At the Red Cross, though, the humanity of local people has been on display from the very first moment. Donations continue to arrive with isotonic drinks, food, bandages and basic medical supplies dropped off by a constant stream of pick-up trucks and hatchbacks.
Inside, a nurse delivers soup to those migrants who are awake and able to eat. Others are sleeping on mattresses on the floor or huddled two to a trolley.
"We've found blankets and food for everyone but we've had to improvise," says the local head of the Red Cross in Tuxtla Gutierrez, Oscar Corzo. At times his overwhelmed volunteers have struggled to cope and most haven't slept since the crash.
Despite their injuries and exhaustion, the people inside the Red Cross are the lucky ones. Most are likely to be discharged before too long and, broken bones and bruises aside, they are largely intact. "Whole", as Emerson Morales puts it.
He remains deeply worried about the wellbeing and whereabouts of his cousin but, like so much on this perilous journey, he says he simply has to trust that things will work out.

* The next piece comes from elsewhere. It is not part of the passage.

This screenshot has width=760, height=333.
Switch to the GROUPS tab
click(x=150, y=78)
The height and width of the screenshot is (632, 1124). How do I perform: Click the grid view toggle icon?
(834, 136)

The journey to the US border cost between $10 to $12,000, Emerson explains. Now, as well as the debt, many face the prospect of being returned to the same life they risked everything to flee.
"We were loaded onto the trailer in lines. I was in line six," he recalls saying that it was so cramped inside that almost everyone was standing.
Yet despite the conditions, Emerson says there was an air of optimism inside the ill-fated trailer.
"The dream was very present", he says. "Our future, the future of our families, it was very present among us."
"Our aim was to make it at any cost. Unfortunately things didn't turn out that way."